Role of erythropoietin in the brain

Abstract

Multi-tissue erythropoietin receptor (EPO-R) expression provides for erythropoietin (EPO) activity beyond its known regulation of red blood cell production. This review highlights the role of EPO and EPO-R in brain development and neuroprotection. EPO-R brain expression includes neural progenitor cells (NPC), neurons, glial cells and endothelial cells. EPO is produced in brain in a hypoxia sensitive manner, stimulates NPC proliferation and differentiation, and neuron survival, and contributes to ischemic preconditioning. Mice lacking EPO or EPO-R exhibit increased neural cell apoptosis during development before embryonic death due to severe anemia. EPO administration provides neural protection in animal models of brain ischemia and trauma, reducing the extent of injury and damage.

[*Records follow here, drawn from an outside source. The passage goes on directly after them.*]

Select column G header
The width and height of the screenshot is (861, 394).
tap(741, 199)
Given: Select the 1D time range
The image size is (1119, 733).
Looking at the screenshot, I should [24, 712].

Intrinsic EPO production in brain and EPO stimulation of endothelial cells contribute to neuroprotection and these are of particular importance since only low levels of EPO appear to cross the blood-brain barrier when administered at high dose intravenously. The therapeutic potential of EPO for brain ischemia/trauma and neurodegenerative diseases has shown promise in early clinical trial and awaits further validation.

Figure 1

EPO signaling in neural cells. In neural cells, EPO binds to the EPO-R dimmer and stimulates JAK2 kinase activity resulting in phosphorylation (P) of JAK2 and EPO-R. Activated JAK2 initiates signal transduction through several adaptor proteins such as Src homology containing protein (SHC), growth factor receptor-binding protein 2 (GRB2), son of sevenless protein-1 (SOS-1), and phosphoinositol 3-kinase (PI3-K). The downstream signaling messengers include the G protein (RAS), serine/threonine-specific kinase (RAF1), p38 mitogen-activated protein kinase (MAPK), extracellular response– stimulated kinase (ERK1/2), human oncogene (C-Fos), membrane phospholipids (phosphoinositol 3,4,5-phosphate, PIP3), protein kinase B (AKT), apoptosis inducer (BAD), anti-apoptotic protein (Bcl-xL), and the caspases. Additional signaling pathways contain signal transducer and activator of transcription 5 (STAT5) and Nuclear factor kappa B (NF-κB). All of these pathways have been found to affect the gene transcription in neural cells survive related to EPO.

Figure 2

Contributions of EPO activity to neuroprotection and repair. Erythroid progenitor cells, endothelial cells, neural progenitor cells and neurons express EPO-R. Direct EPO stimulation of neural progenitor cells or neurons can be regenerative or neuroprotective. Indirectly, EPO can increase oxygen delivery to the brain through stimulation of erythroid progenitor cells to increase mature red blood cell production and stimulation of endothelial cells to increase NO production. EPO stimulated endothelial cells can indirectly promote neural cell survival via production of neurotrophic factors.

Figure 3

EPO neuroprotection in ischemic brain injury. Neural progenitor cells and neurons can receive EPO in three ways: 1) Increased production of EPO by autocrine action or from adjacent neurons, 2) Increased production of EPO by glial cells, e.g. astrocytes, 3) Increased EPO crossing the blood- brain barrier in which the permeability is comprised during hypoxia/ischemia. In addition, EPO may stimulate endothelial cells to secrete neurotrophic factors and hence provide indirect neuroprotection.